2009 film soundtrack album

Trick 'r Treat (Original Motion Picture Score) is the soundtrack album to the 2009 film Trick 'r Treat directed by Michael Dougherty. The album contained the film score composed by Douglas Pipes, which was recorded at the Warner Bros. Eastwood Scoring Stage. The album was released in CDs through La-La Land Records on September 29, 2009. A vinyl edition was published by Waxwork Records in double LPs in October 2014.

== Background ==
The original score is composed by Douglas Pipes. Dougherty listened to his score for Monster House (2006) and liked the eerie atmospheric setting which led to his involvement in the project. The score was recorded at the Warner Bros. Eastwood Scoring Stage in July 2007. Pipes composed a children's playground sing-sing like melody for the main themes which had a darker twist by the orchestra. As the film was primarily a horror score, the music utilized a lot of creepy elements including solo cello, low piano, scary percussion effects and breathing sounds, as well as a choir and a limited use of electronics. The 65-piece orchestra was conducted by Bruce Babcock who also orchestrated it with Jim Honeyman and Jon Kull, the lead orchestrator. The 60-minute score was recorded within two days. It was recorded and mixed by Brad Haehnel who used a tight close-miked sounds to hear the nuances in the orchestral performance. Dougherty was present in the sessions providing feedback to Pipes regarding the cues, where any minor tweaks or adjustments would be made.

== Release ==
The soundtrack was released in CDs through La-La Land Records on September 29, 2009. A vinyl edition of the album was published by Waxwork Records which released it on October 2014. The album featured additional tracks from the score being compiled into double album.

== Reception ==
Jonathan Broxton of Movie Music UK wrote "With Trick 'r Treat, and with Monster House before it, [Pipes] is proving to be one of the most exciting American composers to emerge in years, with the orchestral knowledge and the theme-writing prowess to compete with the best. Despite the delay, Trick 'r Treat was definitely worth the wait – it's another contender for 2009's score of the year honors." Scott A. Johnson of Dread Central wrote "With the grace of [[John Williams|[John] Williams]] and the emotional intensity of Danny Elfman, this soundtrack hits a home run." Thomas Glorieux of Maintitles wrote "Like Monster House, Trick 'r Treat is a strong album from Douglas Pipes, leaving behind the impression that horror might be his niche after all."

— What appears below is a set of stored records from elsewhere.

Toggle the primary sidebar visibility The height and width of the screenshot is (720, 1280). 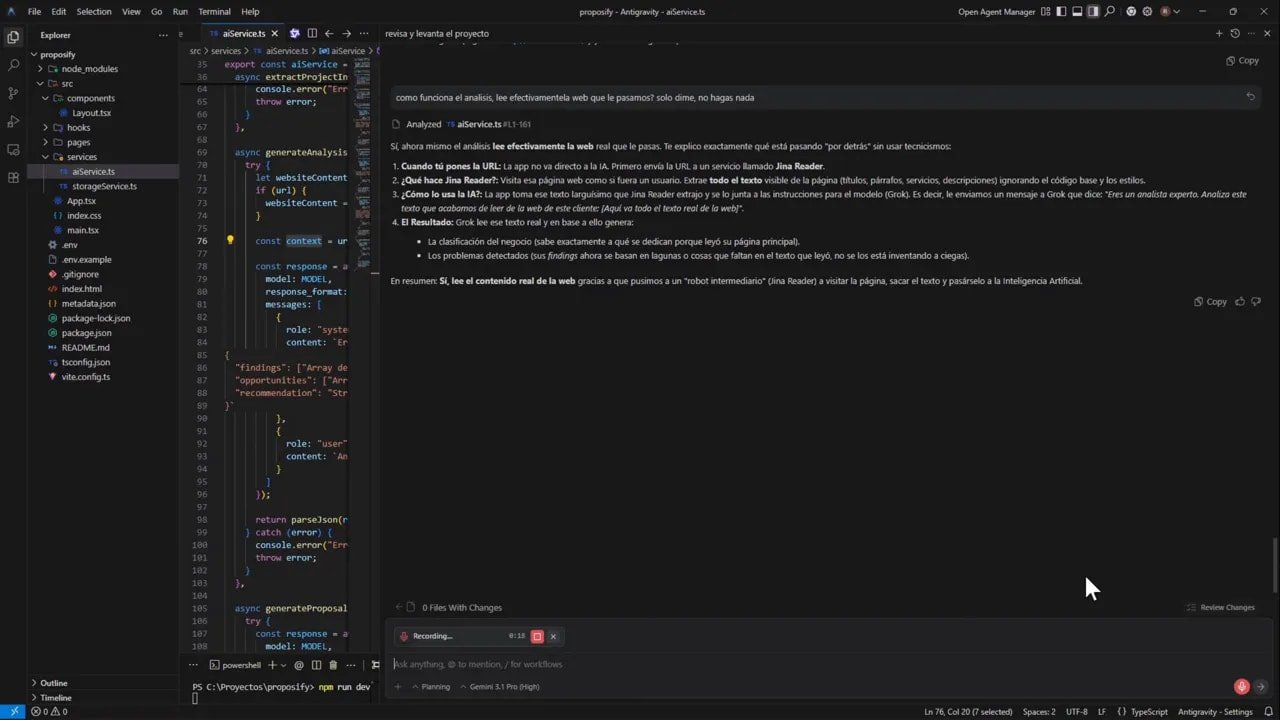point(1062,11)
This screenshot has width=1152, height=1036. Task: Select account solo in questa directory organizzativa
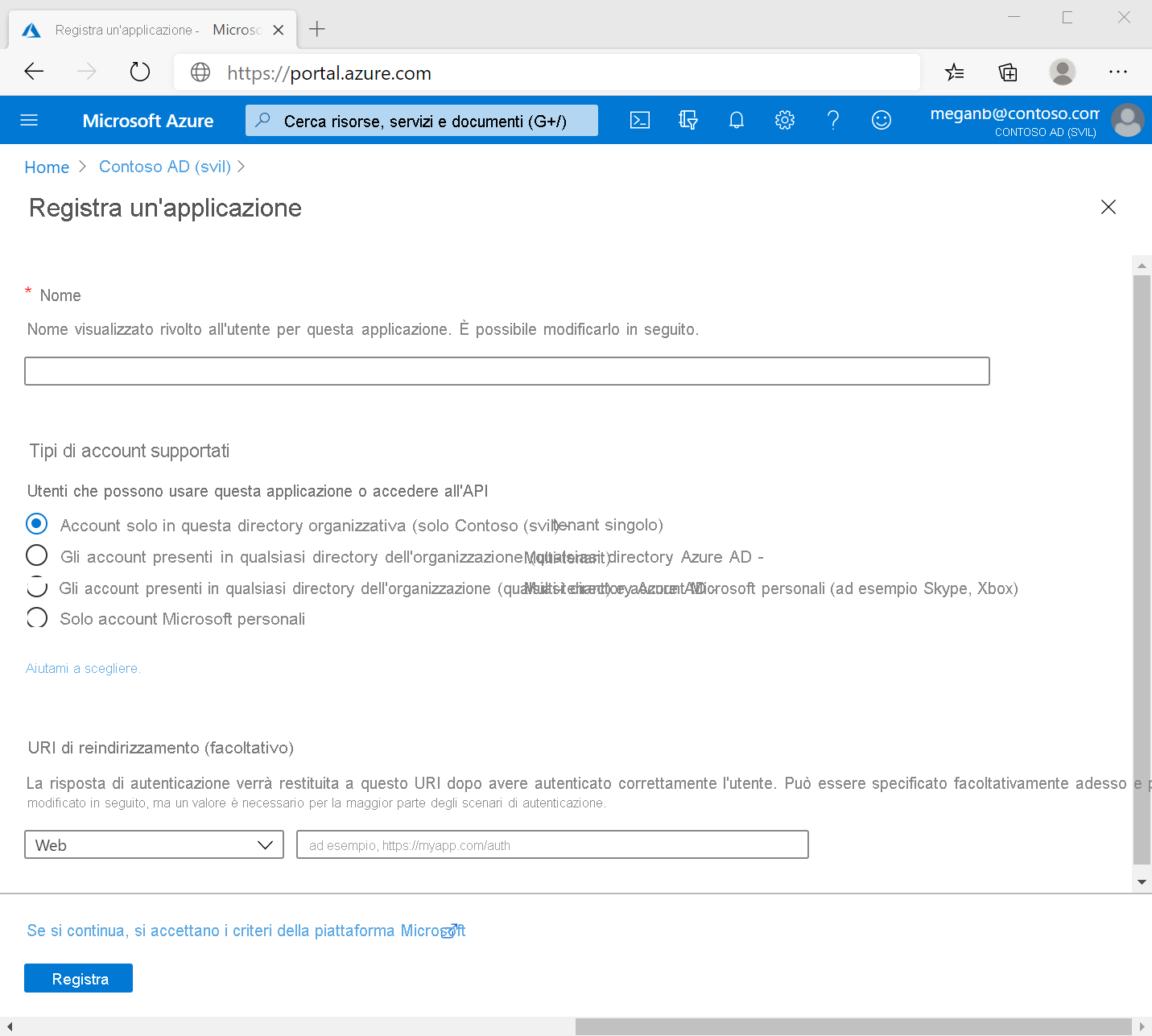coord(36,524)
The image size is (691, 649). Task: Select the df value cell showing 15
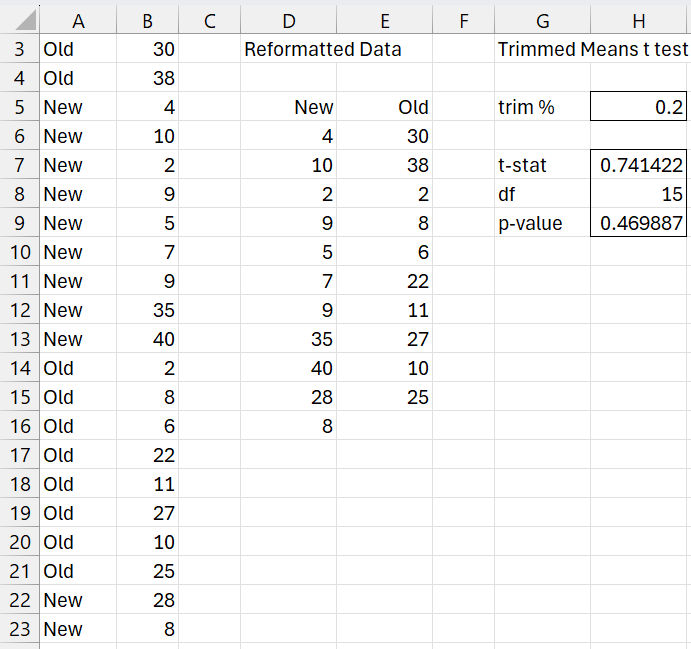(639, 194)
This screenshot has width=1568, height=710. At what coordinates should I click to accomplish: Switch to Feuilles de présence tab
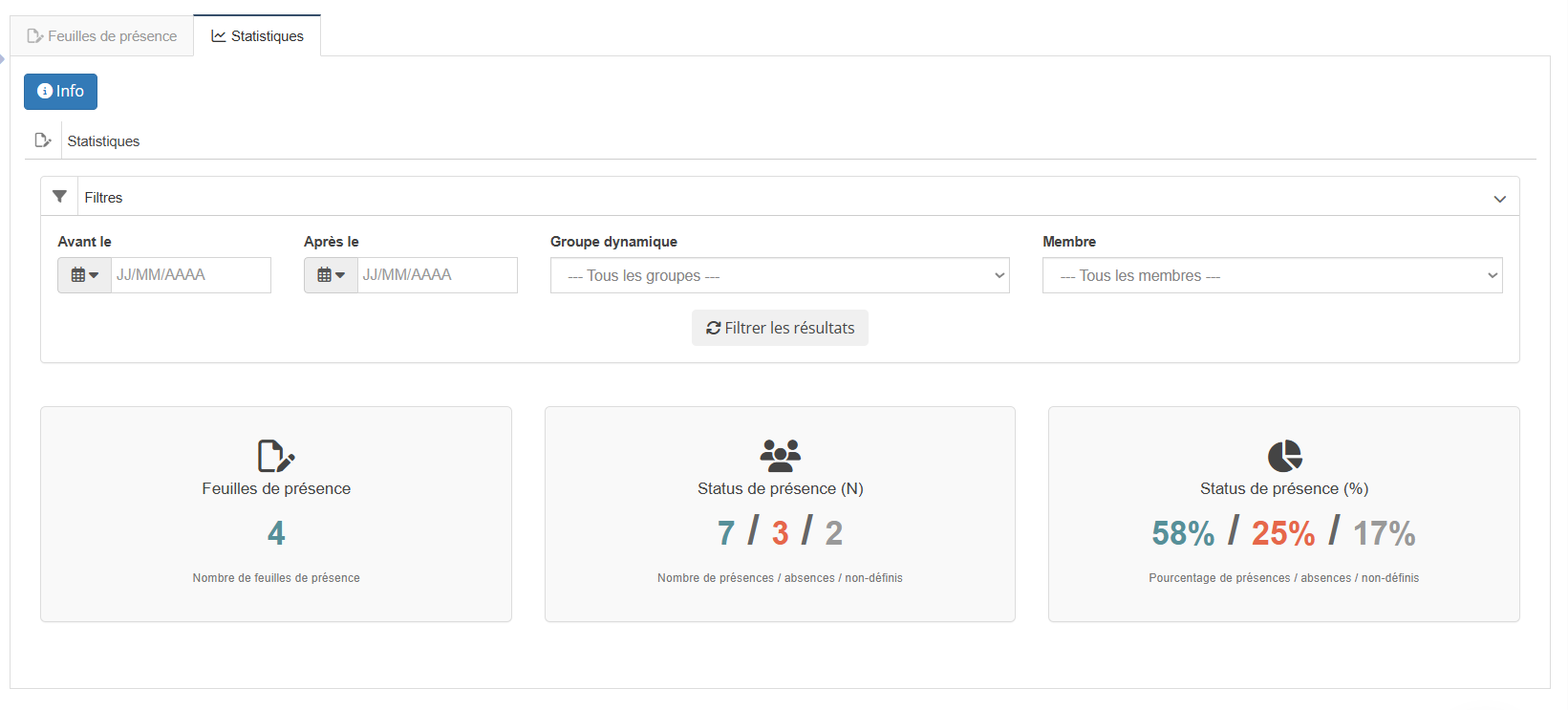pos(102,36)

William Ruhlmann of AllMusic wrote "far more ambitious than one might expect for a picture that isn't even being given a theatrical run, but it demonstrates the composer's talent and will add to the enjoyment of horror fans who seek the film out in its digital, home video, and television distribution." Paige F. MacGregor of Fandomania wrote "From the piano in "It's Halloween, Not Hanukkah" to the chorals in "The Halloween Schoolbus Massacre" and the screeching strings of "Main Titles," the first track on the disc, Trick 'r Treat delivers time and again."

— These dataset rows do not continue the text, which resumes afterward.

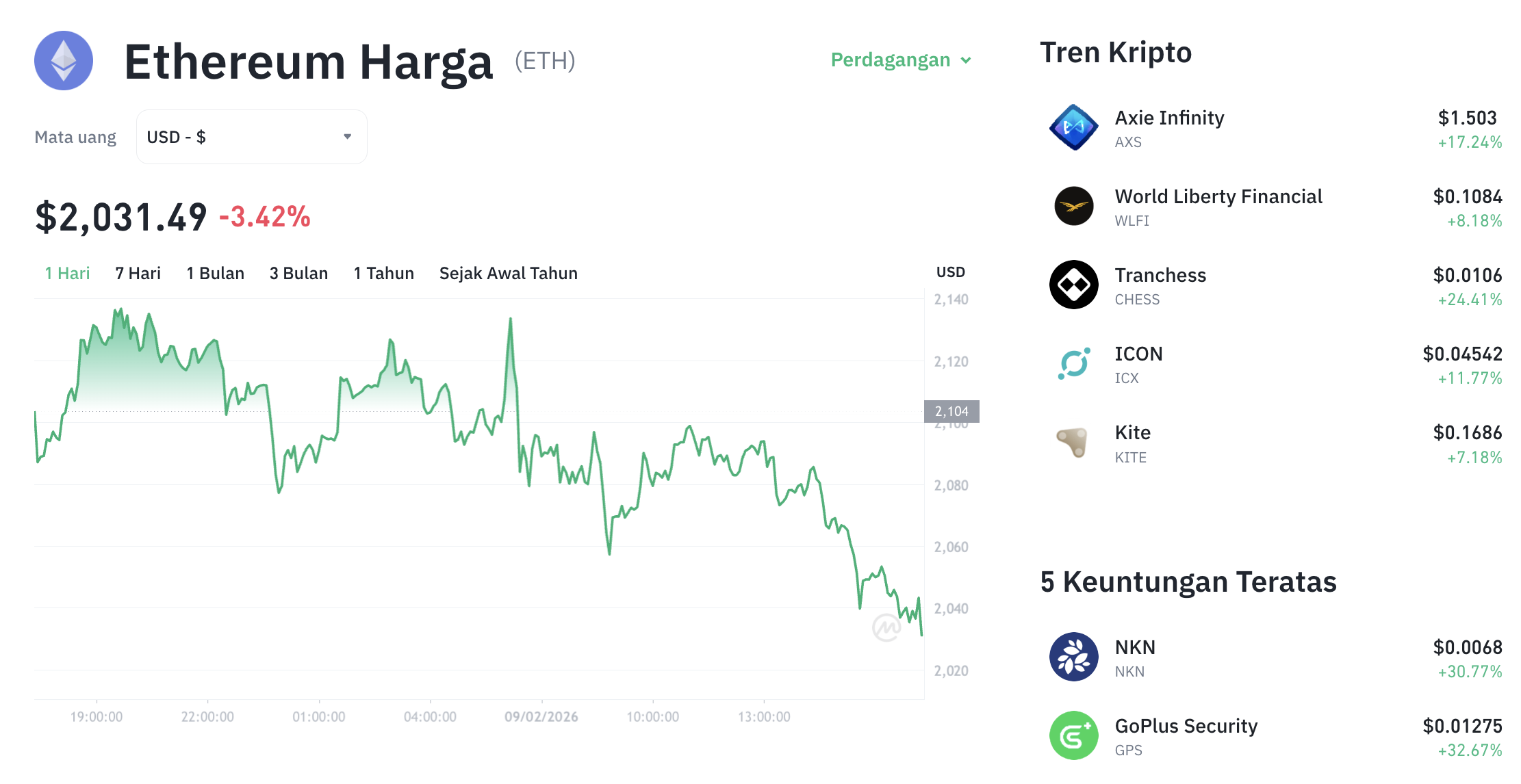The image size is (1521, 784).
Task: Click the Ethereum logo icon
Action: 63,62
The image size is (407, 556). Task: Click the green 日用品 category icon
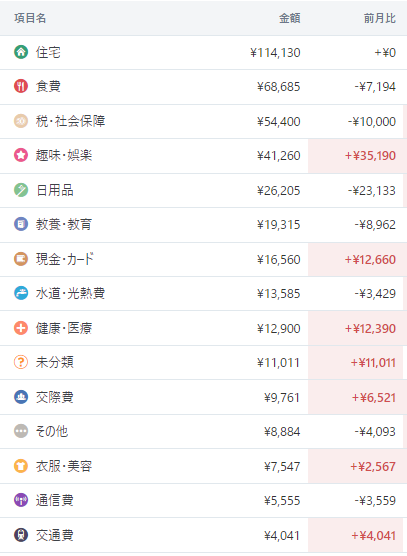21,190
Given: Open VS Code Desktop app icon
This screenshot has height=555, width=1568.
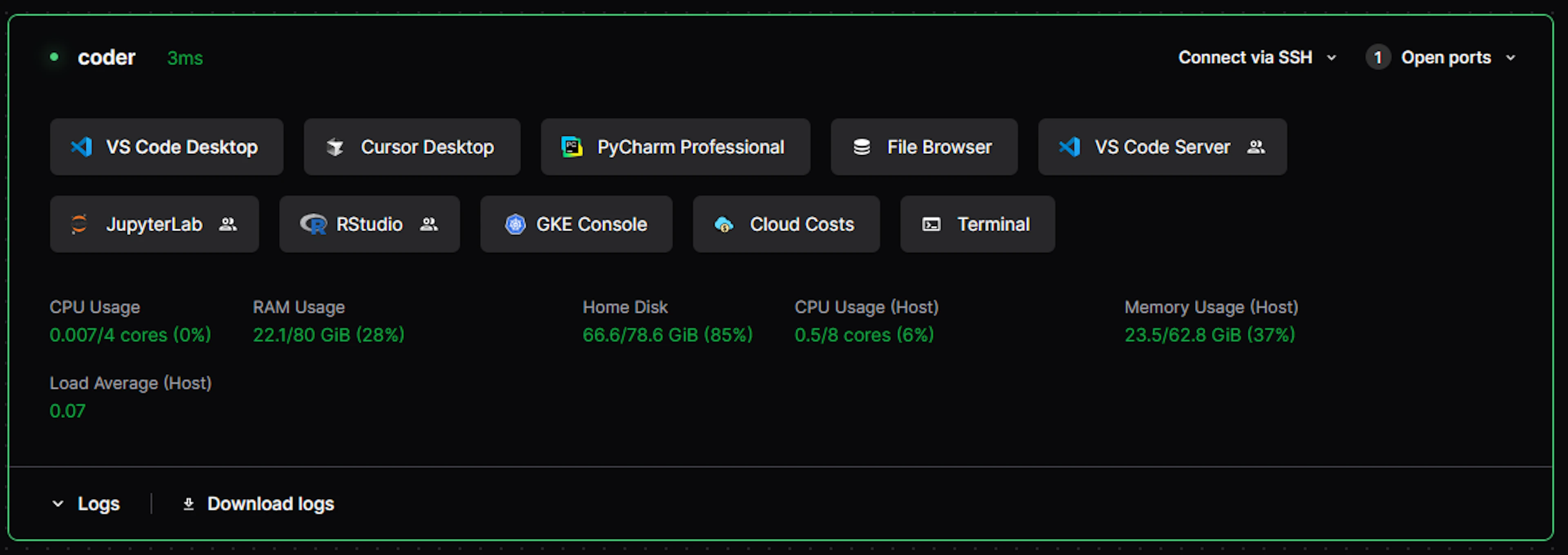Looking at the screenshot, I should pyautogui.click(x=81, y=147).
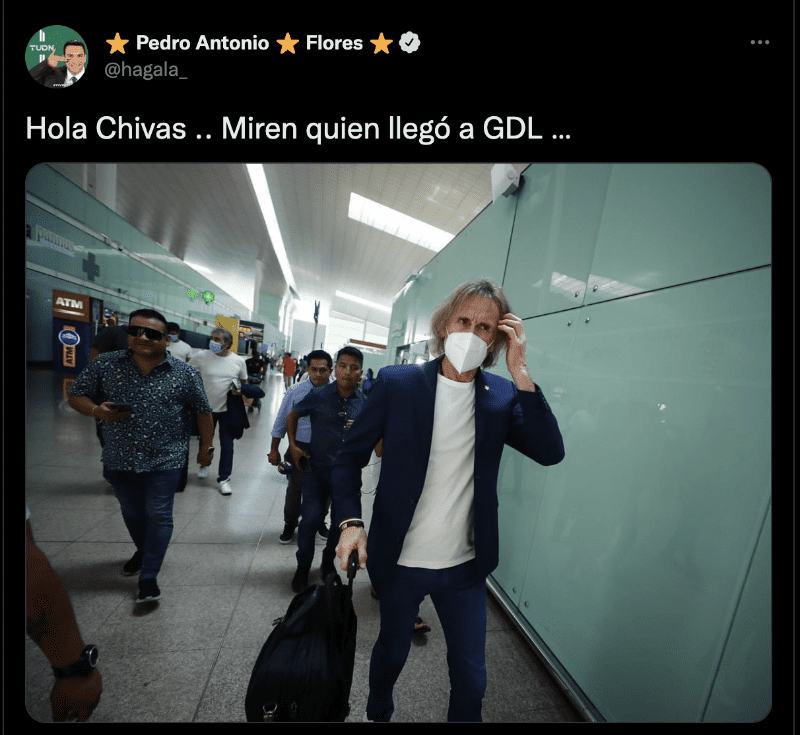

Scorekeeper of Ain't It Cool News listed it one of the best film scores of 2009, writing "Pipes' score for Trick 'r Treat is the perfect consequent phrase to the antecedence of Monster House. The later of the two masterworks casts an impressive net over Halloween and manages to snare a comprehensive cornucopia of colors, tones, sights, emotions, and flavors embodying and emboldening the very nucleus of Halloween [...] this is one of the many facets of Pipes' masterful scoring skills which separates him from the humdrum Hollywood rank-and-file."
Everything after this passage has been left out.